Decorated Roman lead coffins found in quarry

Archaeologists excavating a quarry in Surrey have unearthed two Roman-era lead coffins. Lead coffins are rare — only a few hundred have ever been discovered in Britain — and these are even rarer that usual because they are decorated.

The coffins formed part of a group of burials that lay within a small L-shaped cemetery enclosure. Aligned east to west, the caskets were each of similar size, measuring 1.9m long by 0.45m wide and 0.36m high [6’3″ x 1’6″ x 1’2″]. Staining of the soil within the grave fill suggests that they may have originally been encased in larger wooden coffins – something that ongoing scientific analysis is hoped to confirm.

Both coffins were made from soldered sheets of cast lead, and their lids were decorated with images of scallop shells set within triangles and rectangles formed from beaded straps. Scallop motifs are common decorations on the lids of Roman lead coffins, particularly on those found in the Thames Valley area. It is believed that they were associated with the Roman idea of the journey to the underworld, but in the Romano-Celtic culture, it may also refer to fertility and rebirth.

The remains they contain are not in good condition. The coffins’ lids collapsed over time and sand filled the space. The skeletal remains that have survived indicate one of the coffins contained an adult and an infant less than six months old.
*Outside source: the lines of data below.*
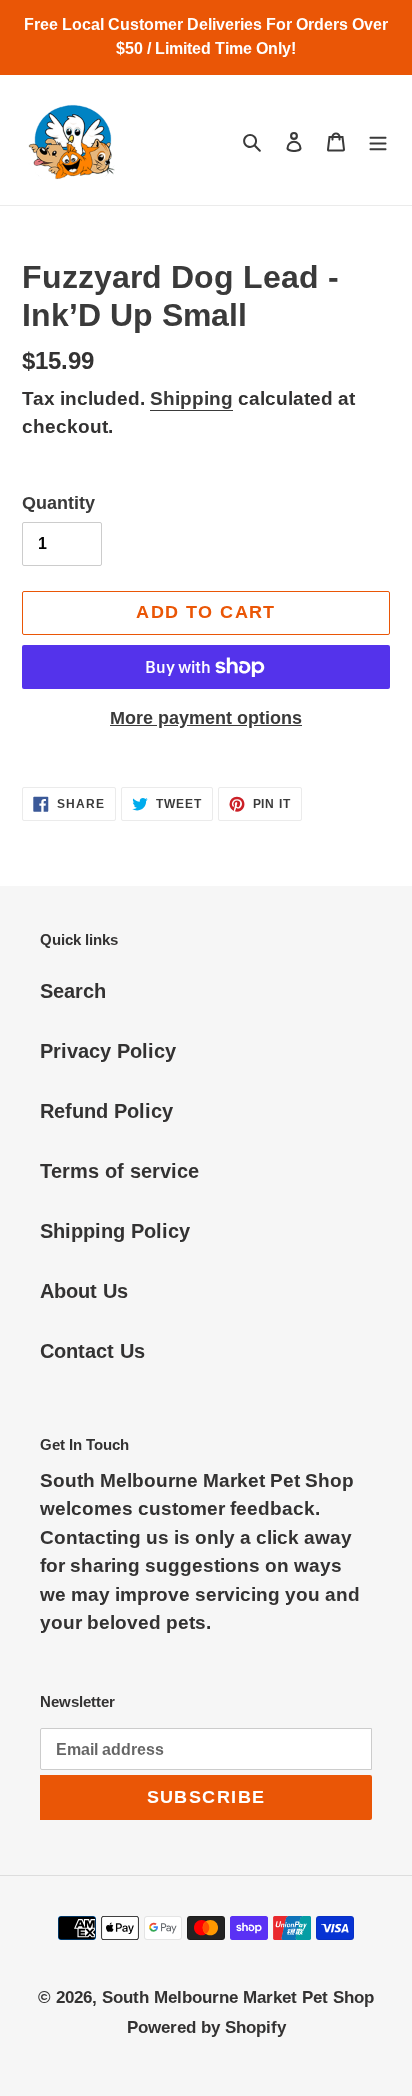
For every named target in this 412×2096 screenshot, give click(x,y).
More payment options (206, 718)
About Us (84, 1291)
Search (73, 991)
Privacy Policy (108, 1051)
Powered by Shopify (206, 2027)
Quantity (58, 503)
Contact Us (92, 1351)
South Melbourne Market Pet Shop (238, 1997)
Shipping (191, 398)
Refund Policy (106, 1111)
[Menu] (378, 140)
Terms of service (119, 1171)
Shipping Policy (115, 1231)
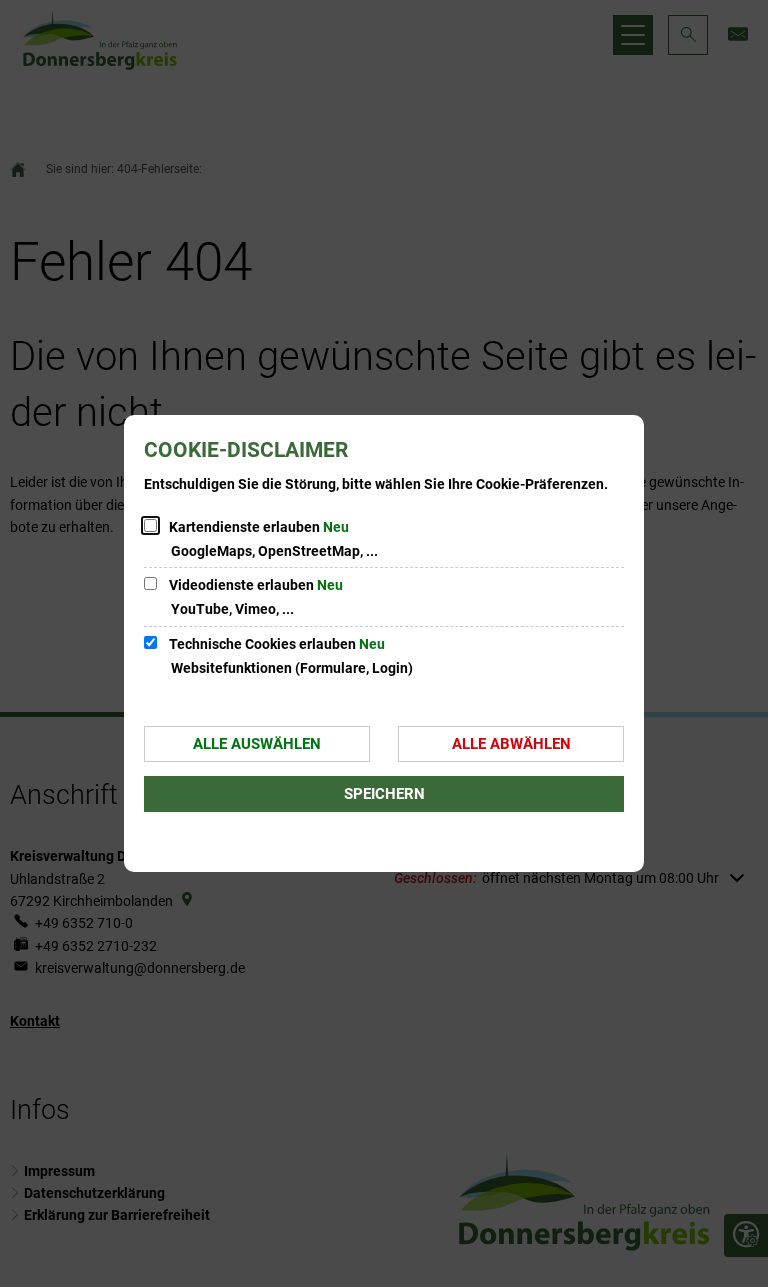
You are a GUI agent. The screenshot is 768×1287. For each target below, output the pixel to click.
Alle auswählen (257, 744)
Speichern (384, 794)
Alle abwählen (511, 744)
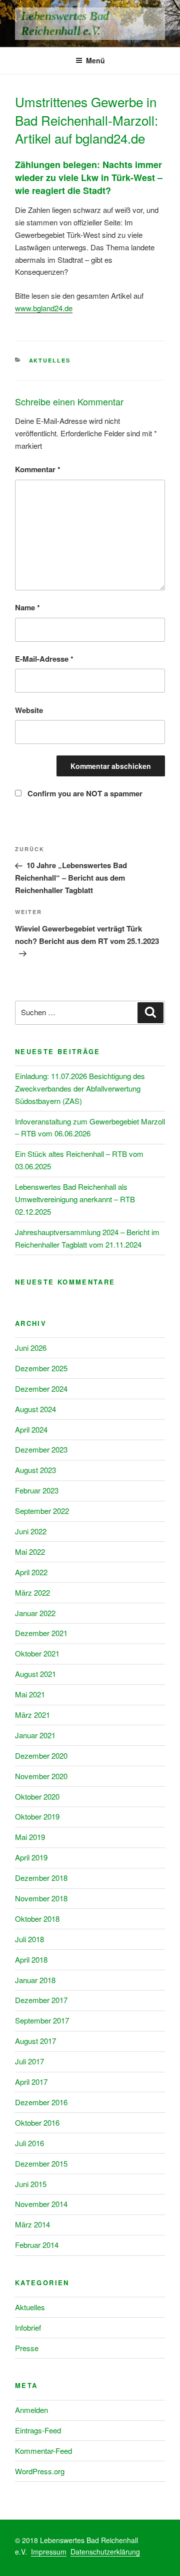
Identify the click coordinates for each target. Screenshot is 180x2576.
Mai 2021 (30, 1694)
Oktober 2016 (37, 2122)
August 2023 (35, 1470)
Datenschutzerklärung (105, 2552)
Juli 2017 (29, 2061)
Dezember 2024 (41, 1388)
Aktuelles (50, 360)
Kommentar (37, 469)
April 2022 (31, 1572)
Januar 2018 (35, 1980)
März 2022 (32, 1592)
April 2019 (31, 1857)
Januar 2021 (35, 1735)
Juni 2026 (30, 1347)
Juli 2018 (29, 1939)
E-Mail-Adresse (44, 658)
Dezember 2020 (41, 1755)
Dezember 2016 (41, 2102)
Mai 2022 (30, 1551)
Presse (26, 2348)
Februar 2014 (36, 2244)
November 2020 (41, 1776)
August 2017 (35, 2040)
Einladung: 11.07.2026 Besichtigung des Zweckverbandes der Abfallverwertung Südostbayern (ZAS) (80, 1088)
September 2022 (42, 1510)
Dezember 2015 (41, 2163)
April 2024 (31, 1429)
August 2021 (35, 1673)
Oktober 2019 (37, 1816)
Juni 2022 (30, 1531)
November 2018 (41, 1898)
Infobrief (28, 2327)
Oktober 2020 (37, 1796)
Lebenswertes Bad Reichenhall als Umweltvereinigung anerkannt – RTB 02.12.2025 (75, 1199)
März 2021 (32, 1714)
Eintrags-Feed (38, 2430)
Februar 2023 (36, 1490)
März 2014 (32, 2224)
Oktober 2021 (37, 1653)
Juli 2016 (29, 2143)
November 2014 (41, 2204)
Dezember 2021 (41, 1633)
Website (29, 710)
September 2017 (42, 2020)
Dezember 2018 (41, 1877)
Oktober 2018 (37, 1918)
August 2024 (35, 1409)
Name (27, 607)
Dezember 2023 (41, 1449)
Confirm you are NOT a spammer (84, 793)
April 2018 (31, 1959)
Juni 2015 (30, 2184)
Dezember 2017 (41, 2000)
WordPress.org (39, 2471)
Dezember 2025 (41, 1368)
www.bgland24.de (43, 308)
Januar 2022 (35, 1613)
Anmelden (31, 2409)
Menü (95, 60)
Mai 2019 (30, 1837)
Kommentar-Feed (43, 2450)
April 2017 (31, 2081)
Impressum (48, 2552)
The other coffin contained an adult.

The Wessex Archaeology team has discovered four more burials in the quarry. They didn’t have lead coffins, but they did have wood ones. Some remnants of the wood from the coffins were found in three of the four graves. Iron nails survive from the fourth coffin which has disintegrated.
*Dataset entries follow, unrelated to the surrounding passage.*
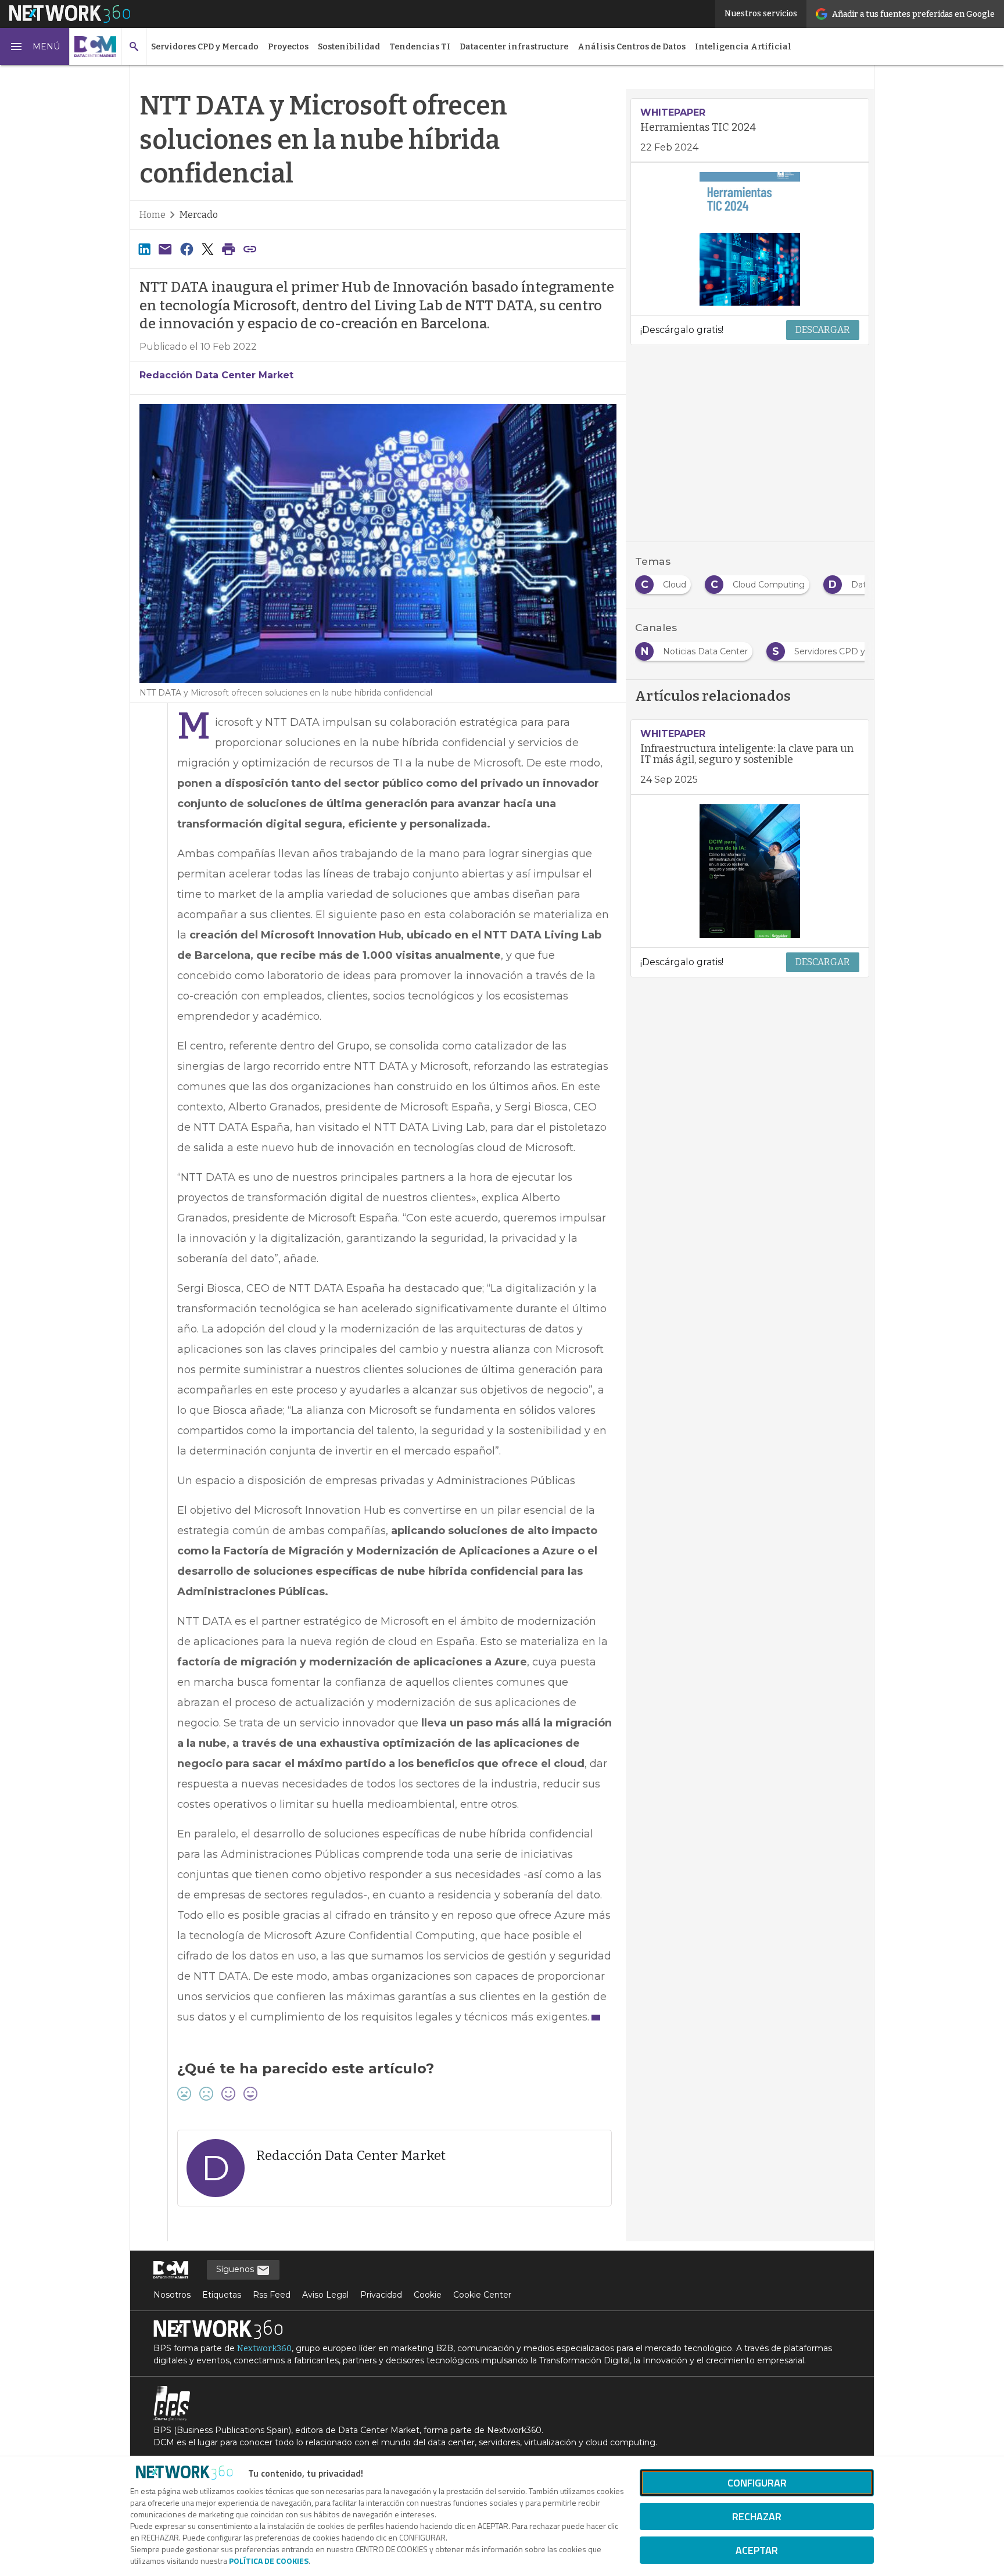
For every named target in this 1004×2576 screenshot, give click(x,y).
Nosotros (172, 2295)
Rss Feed (272, 2295)
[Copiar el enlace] (250, 249)
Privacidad (381, 2295)
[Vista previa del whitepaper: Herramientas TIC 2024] (750, 239)
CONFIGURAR (757, 2483)
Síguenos (236, 2269)
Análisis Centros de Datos (632, 47)
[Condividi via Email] (165, 249)
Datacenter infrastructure (514, 47)
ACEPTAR (757, 2550)
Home (152, 214)
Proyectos (288, 47)
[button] (35, 46)
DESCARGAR (822, 329)
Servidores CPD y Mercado (205, 47)
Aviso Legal (325, 2295)
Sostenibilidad (349, 47)
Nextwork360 (264, 2348)
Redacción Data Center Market (216, 375)
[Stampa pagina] (229, 249)
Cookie (428, 2295)
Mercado (199, 214)
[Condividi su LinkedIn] (144, 249)
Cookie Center (482, 2295)
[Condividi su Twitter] (207, 249)
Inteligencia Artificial (743, 47)
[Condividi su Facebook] (186, 249)
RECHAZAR (756, 2516)
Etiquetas (221, 2295)
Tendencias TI (419, 47)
8 thoughts on “Decorated Roman lead coffins found in quarry

  1. It’s interesting that lead was cheap enough for this to be practical. I suppose the lead-miners would often be slaves.

    Pity the coffin-bearers, though.

    What would be the logic of using a lead coffin? Some aspect of their religious beliefs?

  2. Yes, more precise dating and particularly the ‘decoration’ of those ‘decorated coffins’ would be nice to have. To let slaves do all kinds of mining is what I would expect from a Roman. The material might be lead (327,5 °C), tin (231,9 °C) or a lead-tin bronze (with 50–90 percent of lead 183 °C only, less poisonous, and -like silver- available in the ‘tin islands’). Lead was used e.g. for piping, and calcic their water became a bit less deadly.

    Curse tablets (κατάδεσμος!) were pieces of lead and ‘Molybdomancy’ (μόλυβδος=lead, i.e. ‘Pb’ and not ‘Mo’) was not unheard of. The lead can also assist in preserving organic material. In contrast to a ‘sarcophagus’ (the flesh is ‘eaten’), it would be ‘tinned’, or in this case ‘lead-conserved’. There are videos available of ‘St. Bees Man’ (Anthony de Lucy, 3rd Baron Lucy, tinned in what in 1368 was Prussia or in Lithuania).